Digital twins and AI
The combined concept of a digital twin and AI represents one of the greatest opportunities:
- Real-time simulation of thousands of scenarios
- Continuous planning optimisation
- Assessment of investments prior to implementation
- Redesign plant layouts
This will enable us to anticipate bottlenecks and validate changes before actually implementing them, thereby reducing risks and costs.
Introduction of new product lines
AI will also transform the engineering phase:
- Automatic layout design
- Optimised equipment selection
- Accurate ramp-up estimation
- Early identification of risks
Experience will continue to be a key factor, but it will be complemented by models trained with data taken from many previous projects.
Engineers in the Age of AI
The integration of AI into manufacturing automation is not a passing trend, but a structural transformation of the industry. It is changing the way we design, programme and implement production systems.
This presents opportunities and challenges for engineers. The opportunity to work with more powerful tools, capable of solving complex problems and significantly improving efficiency. It also creates the challenge of adapting to an environment where data, software and artificial intelligence are just as important as mechanics or electronics.
In this new landscape, the real value will not lie in knowing how to program a machine, but in understanding how to integrate intelligent systems into a complete industrial process. At Aritex, we can advise you on how to integrate these AI-based systems.
Because the factory of the future won’t just be automated: it will be smart, adaptable and predictive. And the engineer who leads that change will be the one who understands that AI is not just another tool, but the heart of the new wave of automation.

DATA FOR PROCESSING >>
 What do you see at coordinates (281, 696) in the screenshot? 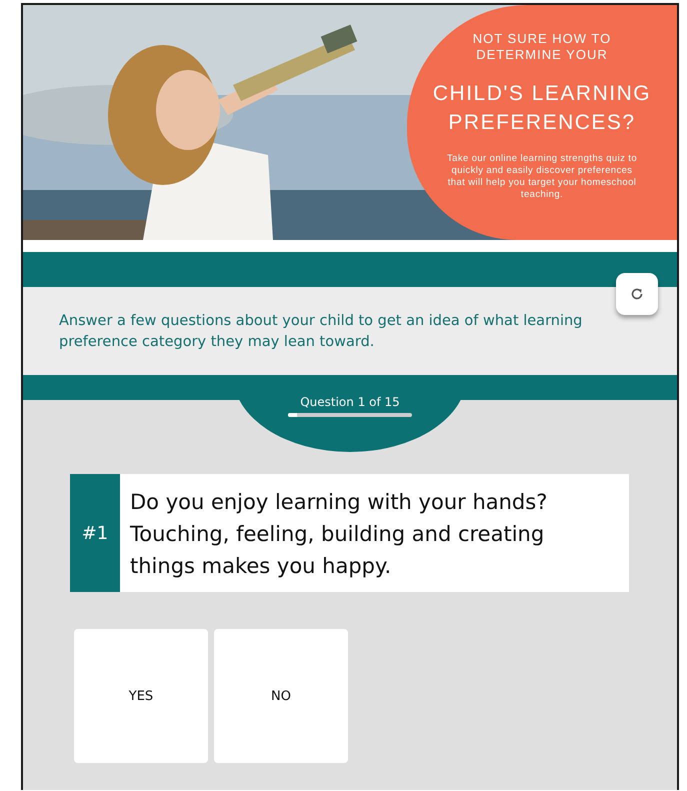
I see `answer-option: NO` at bounding box center [281, 696].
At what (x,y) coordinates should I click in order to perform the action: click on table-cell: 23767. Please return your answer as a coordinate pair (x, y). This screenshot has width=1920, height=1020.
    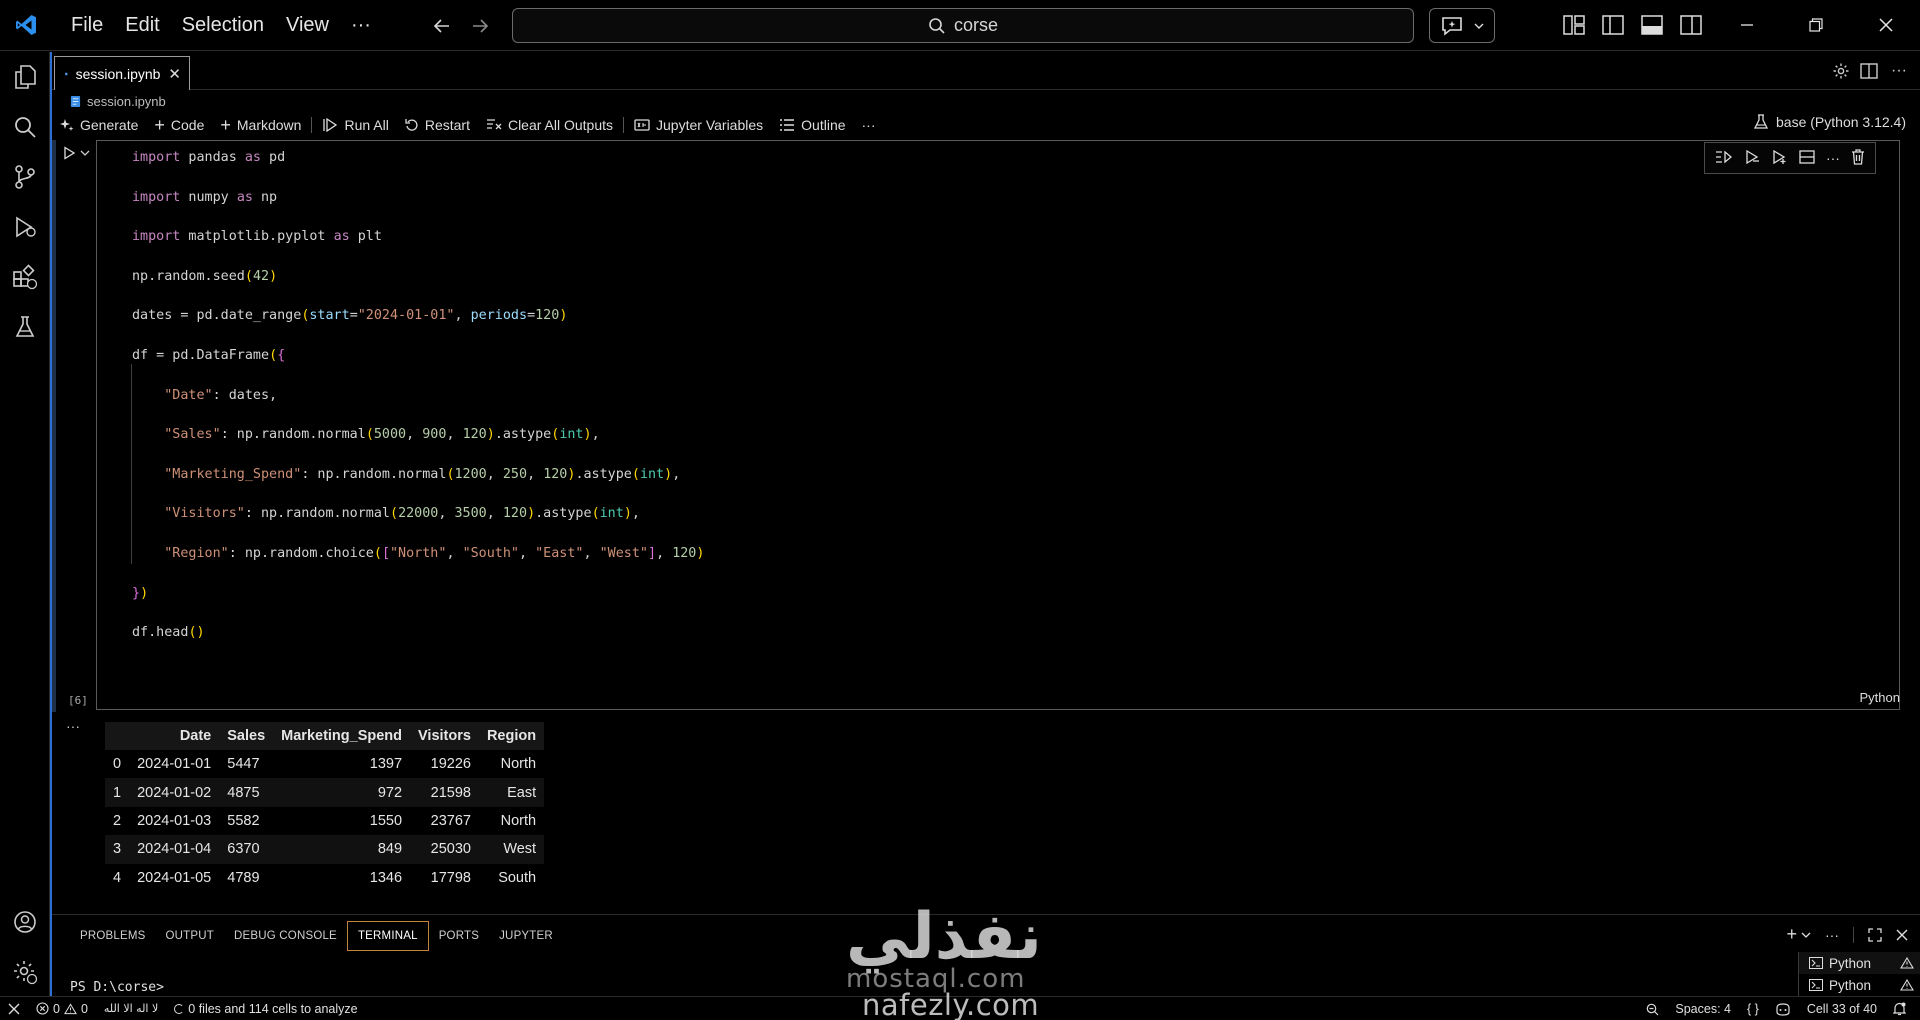
    Looking at the image, I should click on (450, 820).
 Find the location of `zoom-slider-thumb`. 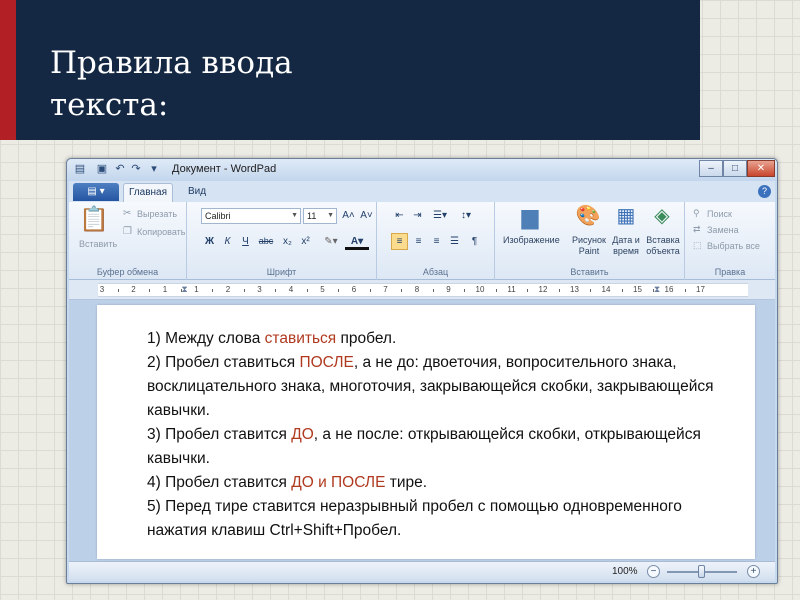

zoom-slider-thumb is located at coordinates (702, 572).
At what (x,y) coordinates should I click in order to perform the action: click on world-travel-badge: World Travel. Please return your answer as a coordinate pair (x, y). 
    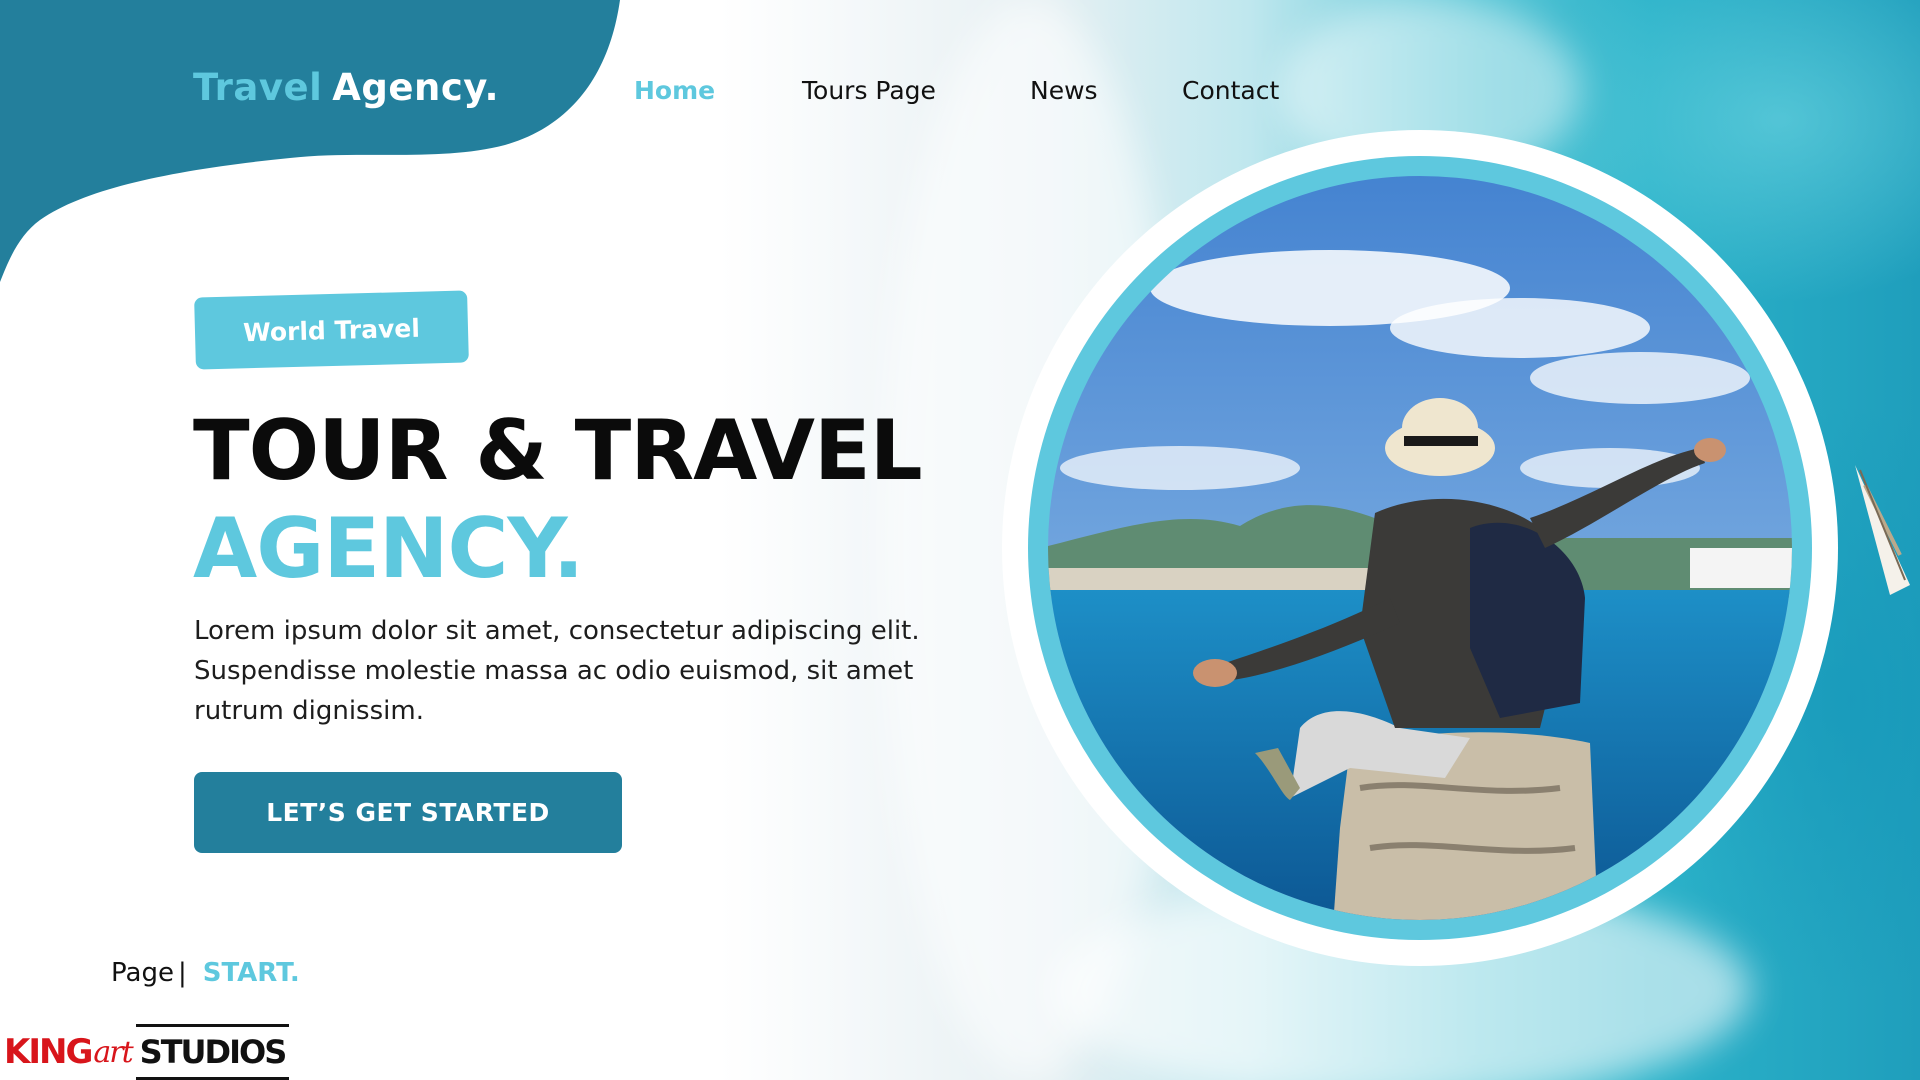
    Looking at the image, I should click on (332, 330).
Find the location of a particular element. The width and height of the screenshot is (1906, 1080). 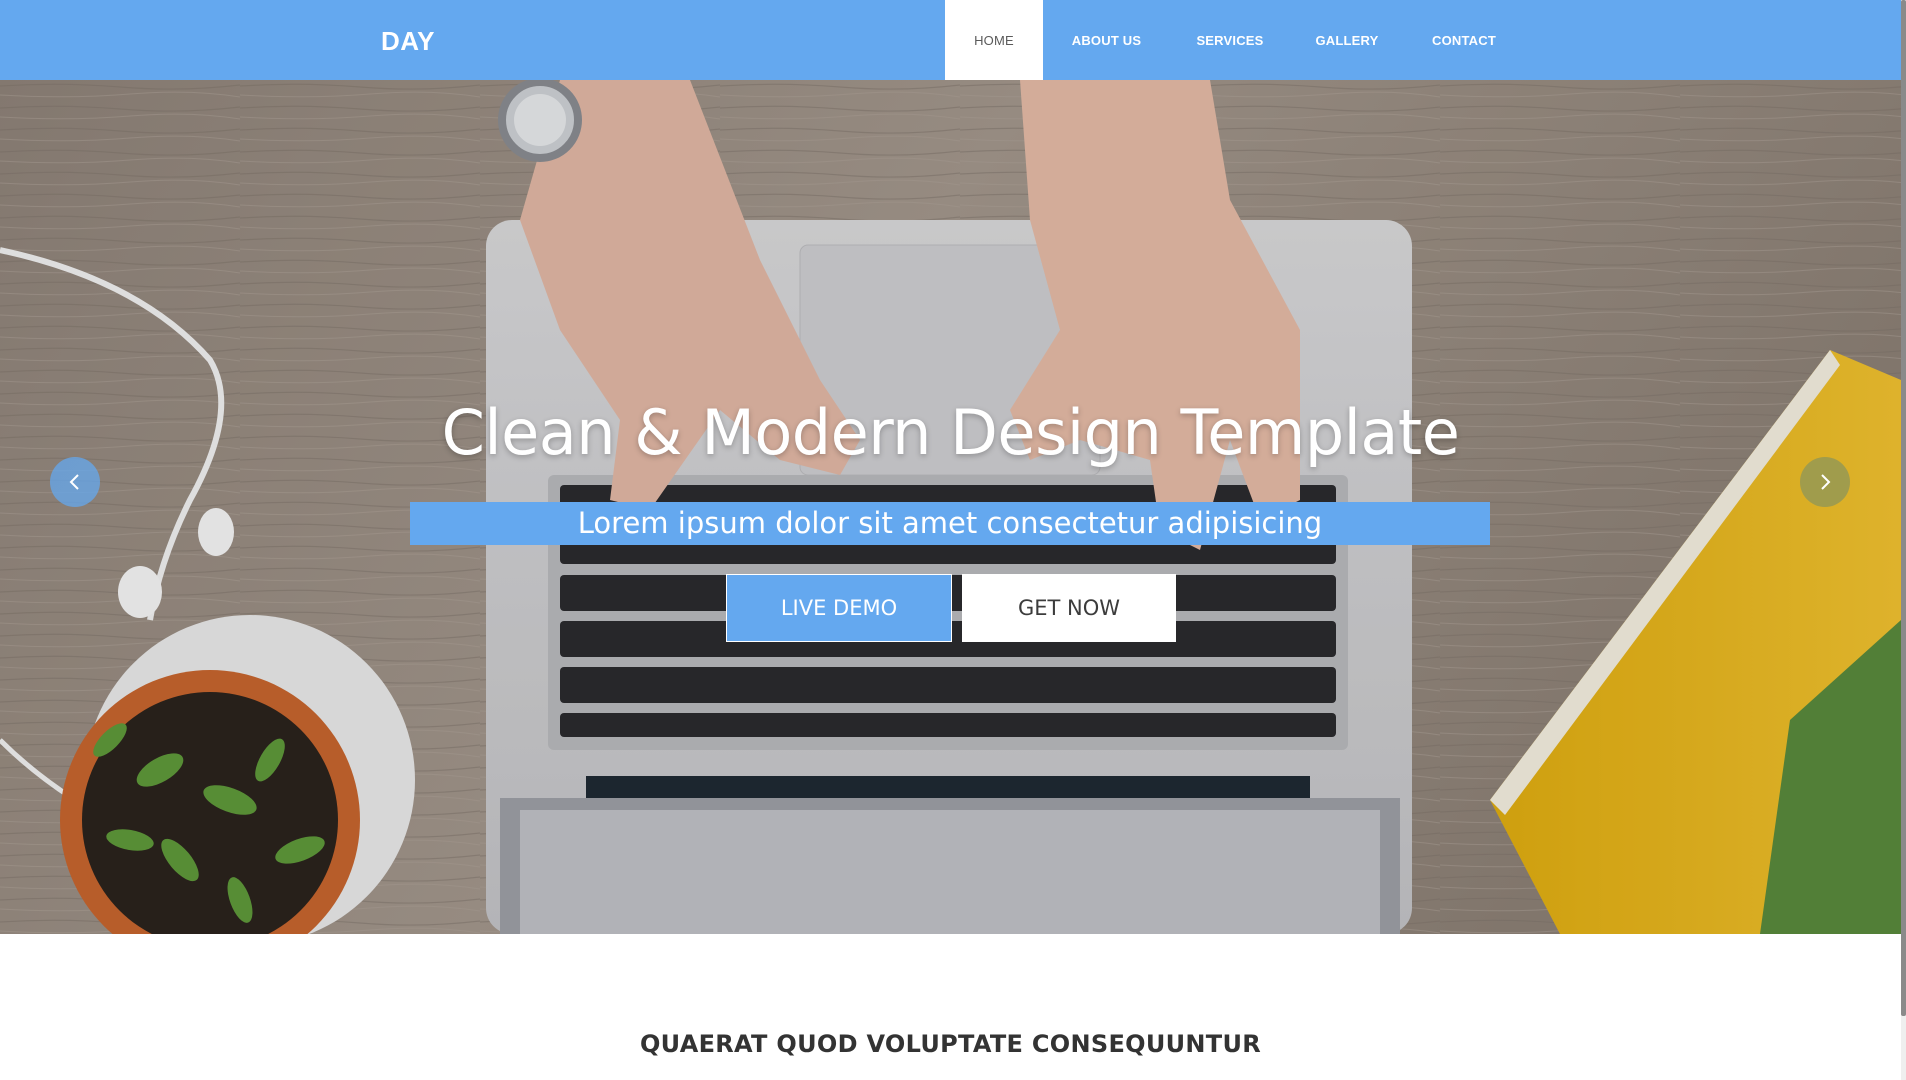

PROBLEM SET >>
• 1. In the article on AI in manufacturing, list every way it says AI will change the engineering phase.
• 2. Rewrite the entries as a JSON list of strings, one string per line, leaving out blank lines. Cover everything from the start of the entries down to the line containing "Looking at the image, I should click on (450, 820).", and omit the pictures.
The entries have nothing to do with the article on AI in manufacturing.

ANSWERS BY TASK >>
• 1.
- Automatic layout design
- Optimised equipment selection
- Accurate ramp-up estimation
- Early identification of risks

• 2.
[
  " What do you see at coordinates (281, 696) in the screenshot? ",
  "I see `answer-option: NO` at bounding box center [281, 696].",
  "At what (x,y) coordinates should I click in order to perform the action: click on table-cell: 23767. Please return your answer as a coordinate pair (x, y). This screenshot has width=1920, height=1020.",
  "    Looking at the image, I should click on (450, 820)."
]